Le projet turc en Libye

Parce qu’elle a réussi à occuper une partie de la Syrie, sous prétexte d’en faire une zone tampon entre elle et les Forces démocratiques syriennes, la Turquie de Recep Tayyip Erdogan, croit rééditer le même exploit en Libye. A-t-elle des chances d’y parvenir ? Oui, si les pays de la région, en particulier l’Egypte, l’Algérie et la Tunisie la laissent faire, comme elles avaient laissé le couple franco-britannique détruire l’Etat libyen, il est vrai dans un contexte différent de celui d’aujourd’hui.

Elle n’en a en revanche aucun si les pays du Sahel et ceux du Maghreb s’entendent pour l’empêcher de poser pied en Libye. Ce dont le président turc est venu s’assurer dernièrement auprès des dirigeants tunisiens, ce n’est pas tant de leur disposition à s’inscrire dans son projet d’occupation de Tripoli que de leur neutralité dans le cas où il passe à l’action.

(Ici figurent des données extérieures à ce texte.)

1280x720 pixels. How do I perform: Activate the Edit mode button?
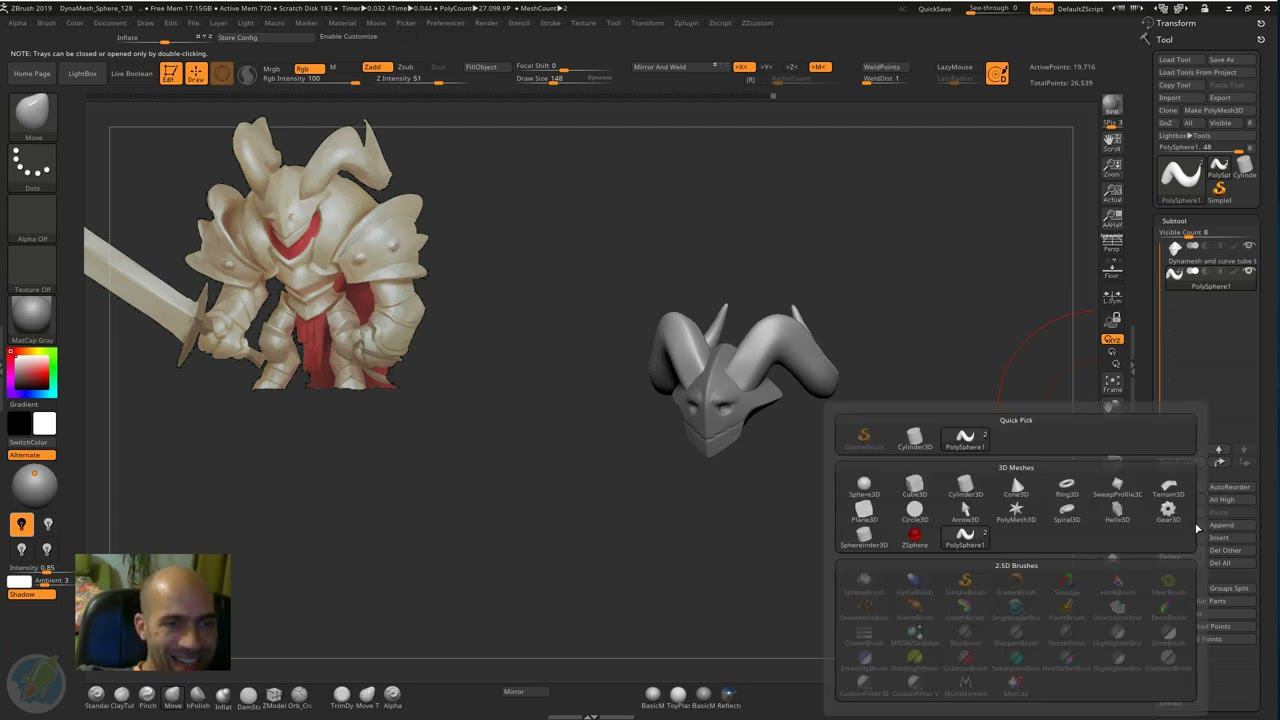tap(171, 73)
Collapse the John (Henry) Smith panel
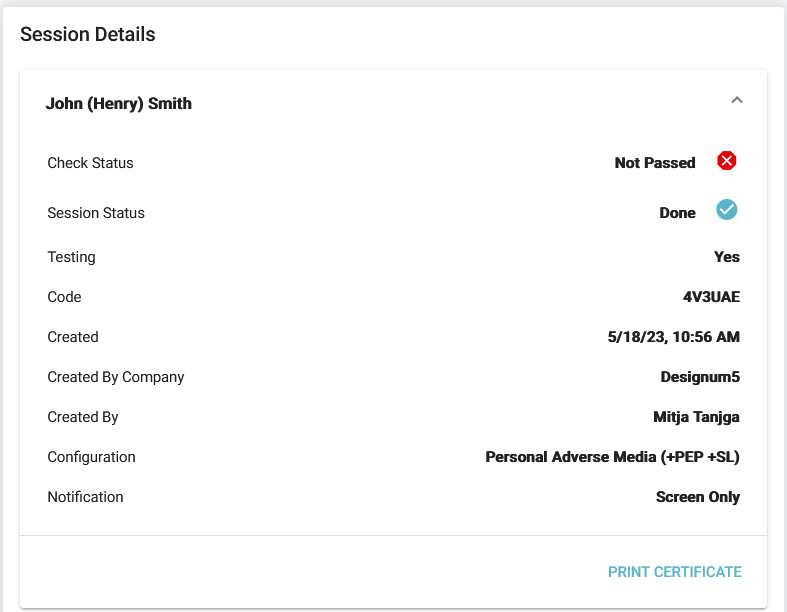Viewport: 787px width, 612px height. (737, 100)
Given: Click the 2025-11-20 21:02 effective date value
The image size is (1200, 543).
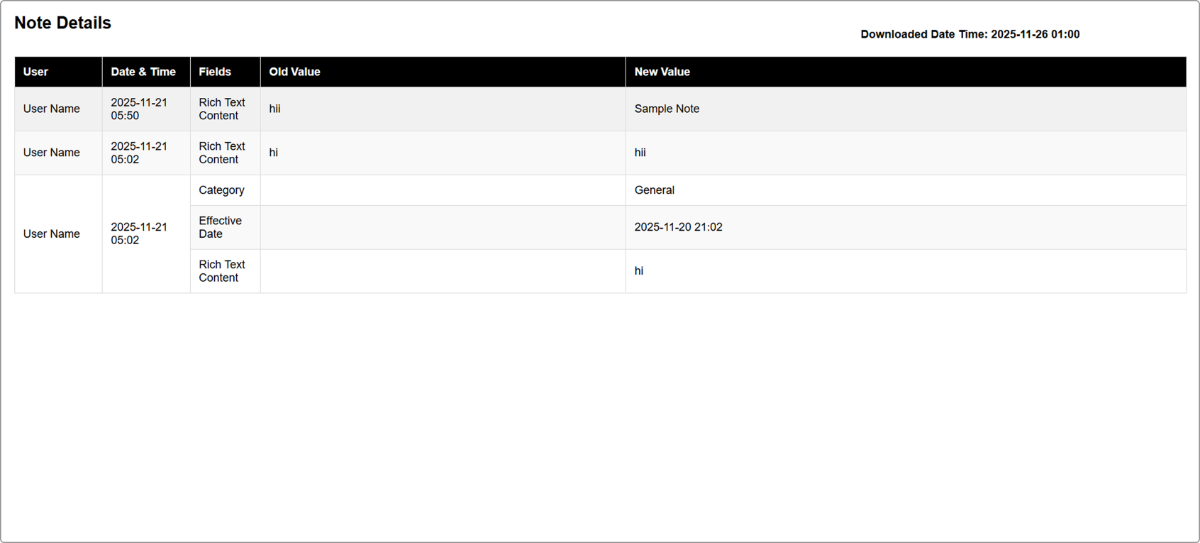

Si au lieu de Kaïs Saïed, son interlocuteur avait été Rached Ghannouchi, maintenant non seulement le président d’Ennahda, le principal parti tunisien, mais le président de l’Assemblée, il serait probablement reparti avec l’assurance qu’il était venu chercher.

En vertu de la Constitution tunisienne, la politique extérieure et les questions de sécurité ne relèvent pas du gouvernement, qui en l’occurrence n’est pas encore formé, mais du président de la République. Cela n’a pas empêché Erdogan de prêter ensuite à ses hôtes ces mêmes propos qu’il avait conçu l’espoir d’entendre d’eux, comme si en Tunisie il était un peu en territoire conquis.

La mise au point de la présidence tunisienne n’a pas dû néanmoins lui déplaire beaucoup, puisqu’elle revenait à réaffirmer la politique de neutralité observée par Tunis dans les affaires libyennes, en dépit donc du développement que compte leur donner la Turquie.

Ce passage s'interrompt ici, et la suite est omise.